The team asks the AI to help design the tenancy middleware and data model:

# Simplified version of the tenant context middleware
from contextvars import ContextVar
from fastapi import Request
from starlette.middleware.base import BaseHTTPMiddleware

# Thread-safe storage for the current tenant
current_tenant_id: ContextVar[str] = ContextVar("current_tenant_id")

class TenantMiddleware(BaseHTTPMiddleware):
    """Extracts tenant ID from the request and sets it in context."""

    async def dispatch(self, request: Request, call_next):
        # Extract tenant from JWT token or API key
        tenant_id = self.extract_tenant_id(request)
        token = current_tenant_id.set(tenant_id)
        try:
            # Set PostgreSQL RLS context
            await self.set_rls_context(tenant_id)
            response = await call_next(request)
            return response
        finally:
            current_tenant_id.reset(token)

The AI also helps design the database session management that sets the RLS context:

async def set_rls_context(self, tenant_id: str) -> None:
    """Set the current tenant in the database session for RLS."""
    async with get_db_session() as session:
        await session.execute(
            text("SET app.current_tenant_id = :tenant_id"),
            {"tenant_id": tenant_id},
        )

And the RLS policy creation in migrations:

-- Enable RLS on the tasks table
ALTER TABLE tasks ENABLE ROW LEVEL SECURITY;

-- Create policy that restricts rows to the current tenant
CREATE POLICY tenant_isolation ON tasks
    USING (tenant_id = current_setting('app.current_tenant_id')::uuid);

Phase 5: Real-Time Architecture Decision

The team needs real-time updates when tasks change.
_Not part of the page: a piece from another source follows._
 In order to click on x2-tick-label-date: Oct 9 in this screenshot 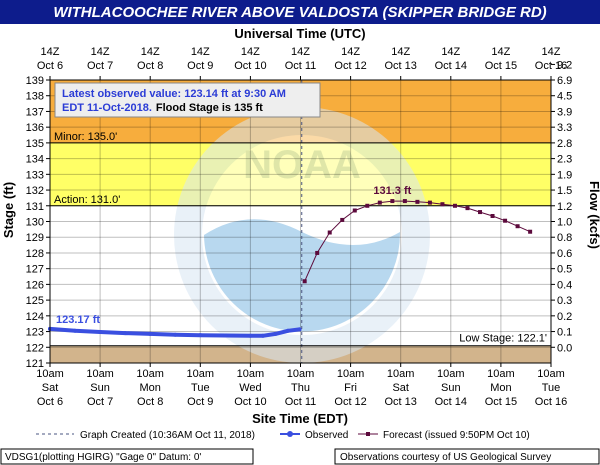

The AI proposes a design using Redis Pub/Sub:

Tenant A, User 1 updates Task 42
    --> API saves to PostgreSQL
    --> API publishes to Redis channel "tenant:{tenant_id}:tasks"
    --> WebSocket connections for Tenant A receive the update
    --> Users 2, 3, 4 (same tenant) see the change in real time
    --> Tenant B users receive NOTHING (channel isolation)

The team writes ADR-002 documenting the choice of Redis Pub/Sub over alternatives (WebSocket-only fan-out, third-party services like Pusher/Ably, and polling).
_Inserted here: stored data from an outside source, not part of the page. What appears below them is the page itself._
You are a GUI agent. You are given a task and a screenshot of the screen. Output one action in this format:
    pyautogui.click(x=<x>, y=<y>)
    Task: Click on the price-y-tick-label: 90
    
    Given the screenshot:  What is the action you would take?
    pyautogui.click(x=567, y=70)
Phase 6: File Storage Design

For file attachments, the AI recommends S3 with tenant-scoped paths:

s3://taskflow-files/{tenant_id}/{project_id}/{file_id}_{filename}

Key design decisions: - Pre-signed URLs: Files are uploaded directly from the browser to S3 using pre-signed URLs, avoiding the application server as a bottleneck - Tenant isolation: S3 bucket policies prevent cross-tenant access - Size limits: Enforced at the API level (50MB per file) and at the S3 presigned URL level - Virus scanning: Files are scanned asynchronously via a Lambda function triggered by S3 upload events

Outcomes and Lessons Learned

After building and launching TaskFlow, the team reflected on the architecture process:

What worked well: - The RADIO framework ensured the AI had enough context to make useful recommendations - Iterative stress-testing caught the Elasticsearch complexity issue early, saving weeks of work - ADRs helped onboard a new developer in Month 4 -- they could read the decision log and understand why the system was designed the way it was - PostgreSQL RLS provided strong tenant isolation with minimal performance overhead (measured at under 3% query time increase)

What they would do differently: - They underestimated the complexity of real-time updates. Redis Pub/Sub worked for MVP but needed to be replaced with a more robust solution (Redis Streams) when connection counts grew - They should have defined the billing module's interface more carefully upfront. The tight coupling between billing and tenancy caused several integration headaches - More ADRs would have been useful -- they only wrote 5 for the MVP but retrospectively identified 12 decisions that deserved documentation

Key takeaway: The architecture conversation with AI was not a one-time event. The team continued to use AI for design discussions throughout development, treating it as a senior architect who was always available, infinitely patient, and able to recall patterns from thousands of systems.